## Entries shown
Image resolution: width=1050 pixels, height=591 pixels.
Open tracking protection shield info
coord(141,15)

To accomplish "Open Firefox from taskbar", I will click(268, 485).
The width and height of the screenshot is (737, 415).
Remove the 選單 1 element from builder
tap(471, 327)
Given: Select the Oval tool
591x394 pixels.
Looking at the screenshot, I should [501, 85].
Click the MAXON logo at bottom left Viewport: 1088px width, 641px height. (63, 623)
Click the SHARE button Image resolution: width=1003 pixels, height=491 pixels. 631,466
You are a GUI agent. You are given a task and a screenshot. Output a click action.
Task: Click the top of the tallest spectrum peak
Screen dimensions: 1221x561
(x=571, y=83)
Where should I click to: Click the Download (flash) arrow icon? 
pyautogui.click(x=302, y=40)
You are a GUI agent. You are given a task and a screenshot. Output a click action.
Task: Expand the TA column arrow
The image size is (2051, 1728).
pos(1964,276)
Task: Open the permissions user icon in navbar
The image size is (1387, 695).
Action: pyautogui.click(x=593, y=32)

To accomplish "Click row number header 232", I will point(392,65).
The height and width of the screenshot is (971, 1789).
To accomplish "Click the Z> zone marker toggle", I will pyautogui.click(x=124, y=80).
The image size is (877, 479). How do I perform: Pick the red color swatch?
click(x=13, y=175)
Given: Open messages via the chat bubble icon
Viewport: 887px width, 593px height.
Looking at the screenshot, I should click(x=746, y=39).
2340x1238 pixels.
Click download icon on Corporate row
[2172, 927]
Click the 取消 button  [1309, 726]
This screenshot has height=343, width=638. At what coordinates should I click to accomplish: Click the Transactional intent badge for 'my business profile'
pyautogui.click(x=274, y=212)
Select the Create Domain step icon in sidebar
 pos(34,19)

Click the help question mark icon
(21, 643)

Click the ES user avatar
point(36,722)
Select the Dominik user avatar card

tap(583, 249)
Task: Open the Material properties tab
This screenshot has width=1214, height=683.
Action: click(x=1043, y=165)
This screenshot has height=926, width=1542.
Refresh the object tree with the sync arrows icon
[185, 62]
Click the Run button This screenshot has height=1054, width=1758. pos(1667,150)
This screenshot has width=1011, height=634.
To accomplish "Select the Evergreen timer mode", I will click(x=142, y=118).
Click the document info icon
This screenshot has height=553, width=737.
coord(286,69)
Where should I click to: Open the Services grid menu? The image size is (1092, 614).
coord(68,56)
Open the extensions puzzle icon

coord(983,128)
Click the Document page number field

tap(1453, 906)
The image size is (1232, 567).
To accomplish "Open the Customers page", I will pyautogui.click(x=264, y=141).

## Task requirements
Print the lines of the material, exactly and only, from the line that contains "Select the Dominik user avatar card" down to and including the final line.

## Answer to this exercise
Select the Dominik user avatar card

tap(583, 249)
Task: Open the Material properties tab
This screenshot has width=1214, height=683.
Action: click(x=1043, y=165)
This screenshot has height=926, width=1542.
Refresh the object tree with the sync arrows icon
[185, 62]
Click the Run button This screenshot has height=1054, width=1758. pos(1667,150)
This screenshot has width=1011, height=634.
To accomplish "Select the Evergreen timer mode", I will click(x=142, y=118).
Click the document info icon
This screenshot has height=553, width=737.
coord(286,69)
Where should I click to: Open the Services grid menu? The image size is (1092, 614).
coord(68,56)
Open the extensions puzzle icon

coord(983,128)
Click the Document page number field

tap(1453, 906)
The image size is (1232, 567).
To accomplish "Open the Customers page", I will pyautogui.click(x=264, y=141).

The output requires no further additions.